1. Adjoining ε such that ε² = 0.

If the numbers have the form a + bε, isn't the action of ε to map (a, b) to (0, a)? Did you mean to say that ε = [0,1; 0,0]?

2. Adjoining φ = (1 + √5)/2 = [0,1; 1,1].

I'm fascinated by the idea of determining that a 2x2 matrix is equal to a real number.

I see that if you take successive powers of the real number φ, and express them in the form aφ + b, the coefficients a and b will take on values from the Fibonacci sequence. So far so good.

I don't follow the claim that the matrix [0,1; 1,1] actually represents φ. This would imply that the formula F_n = [1, 0] · φ^(n+1) · [1, 0] means that F_N equals the real number 1 (= 1 + 0φ), times φ^{n+1}, times 1 again. But this isn't true. It certainly is true that [1,0][0,1; 1,1]^{n+1}[1,0] is equal to F_n, but I don't follow the interpretation as adjoined numeric values (as opposed to as coefficients of φ).

3. Equivalence of representations [a,b] and aI + bM, where M is a 2x2 matrix representing any adjoined number.

This looks to me like the claim that if [a,b]M = [c,d], then (aI + bM)M = cI + dM. I tried to work this out algebraically and I'm pretty sure it isn't true in general. I'm open to being told that I'm wrong about this. Have I interpreted the idea correctly? What are the conditions under which the equivalence holds?

(1) This gets a little into difficult notation but e.g. in Mathematica-style notation,

    {{0,0},{1,0}} {{a},{b}} = {{0}, {a}}.
I think that you are preferring to left multiply your matrices by your points so that your points remain horizontal, whereas I am just used to my vectors being column vectors that I write as points sometimes?

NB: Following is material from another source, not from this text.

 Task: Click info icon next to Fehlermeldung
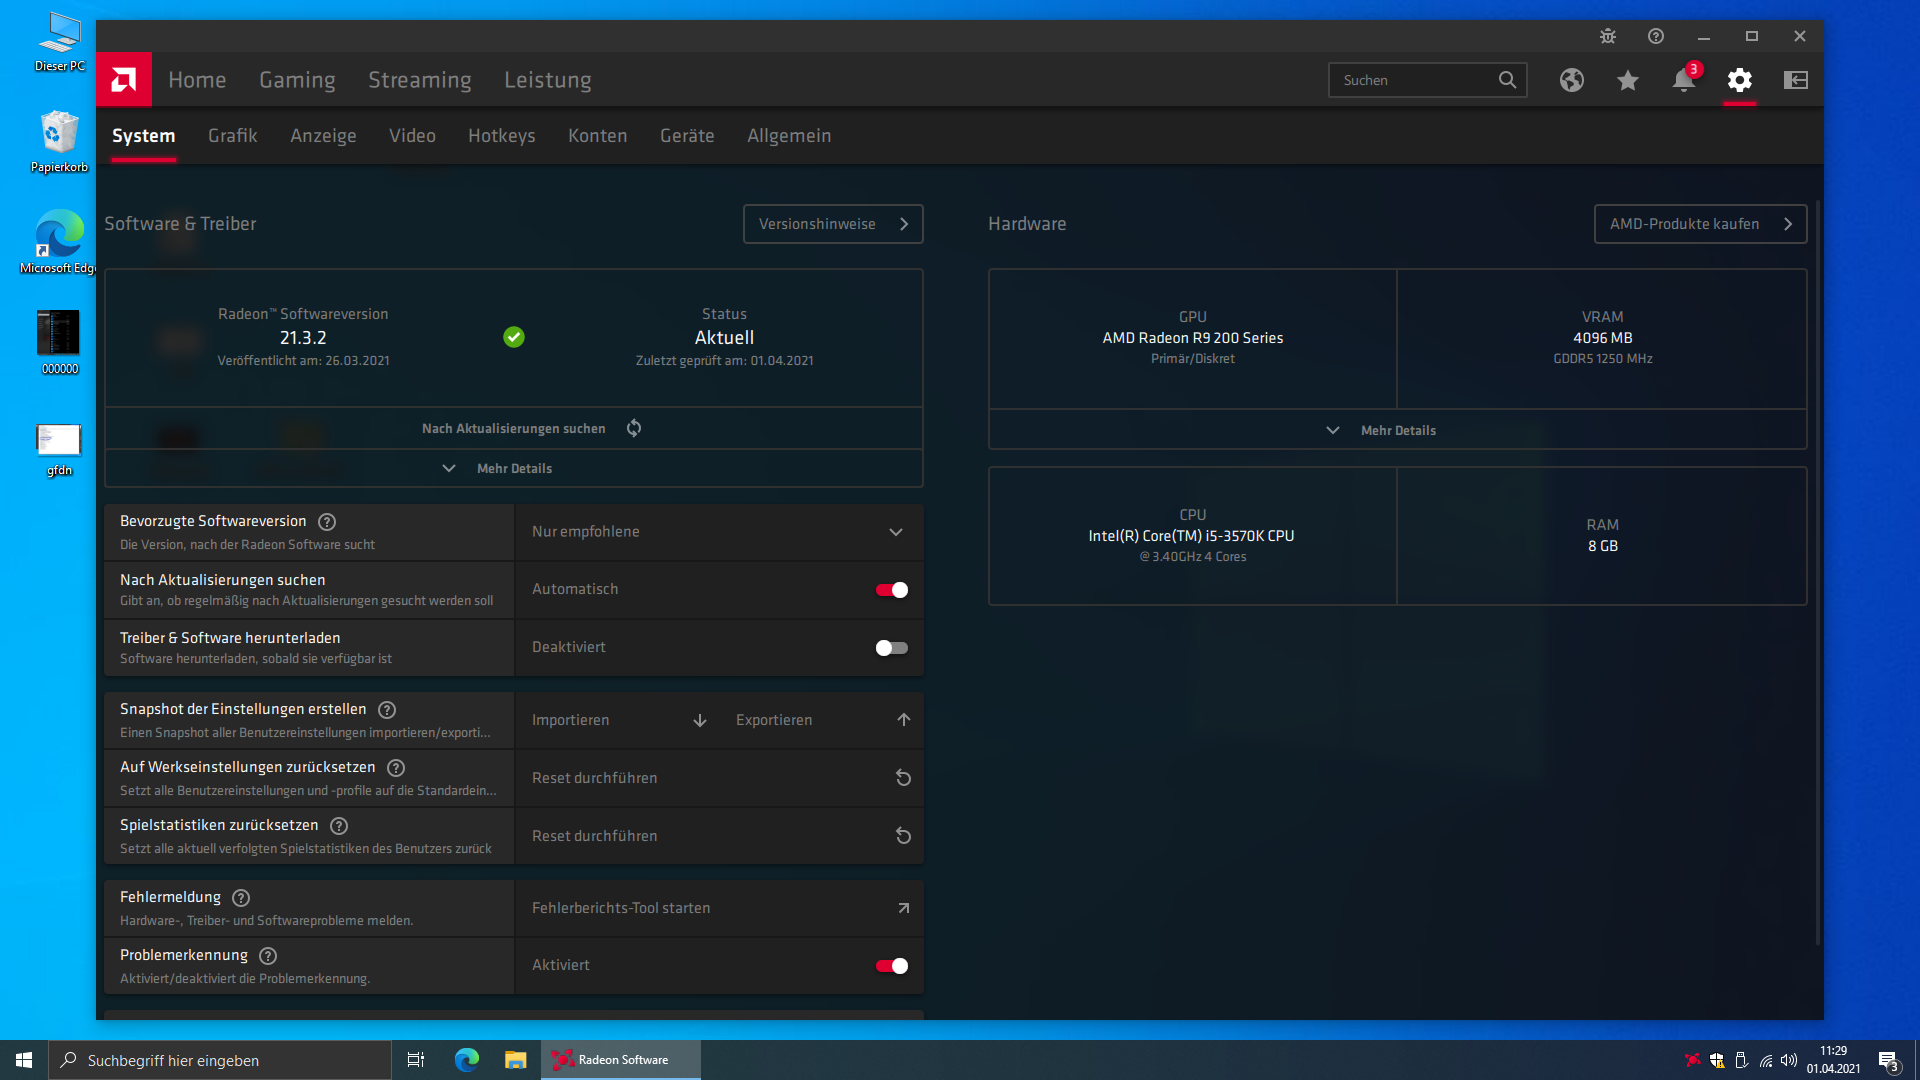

So that is why we are getting transposes of each other's notation.

(2) So the case for φ is very similar to the case for ε: you want to start with the constitutive relation, in this case φ² = φ + 1, to build the matrix with first column {{0},{1}} (multiplying 1 by φ gives φ) and the second column {{1},{1}} (the above constitutive relation).

The isomorphism is then that if X represents this adjoined unit then the point {{a}, {b}} becomes a I + b X one way [or say if you have a cubic constitutive relation then {{a},{b},{c}} becomes a I + b X + c X² similarly] and M becomes M {{1},{0}} [or say M {{1},{0},{0}} etc].

I would definitely agree that this is probably a much narrower statement than your “if [a,b]M = [c,d], then (aI + bM)M = cI + dM” as the structure of X is very tight. It is always [e_2 e_3 ... e_n c] where e_i is a unit column vector with a 1 in the i’th place and 0s everywhere else, and c is the vector embodying the constitutive relation.

But if you want a condition, the isomorphism condition is probably the best place to go.

So the claim is that φ^n = F_{n-1} + F_n φ.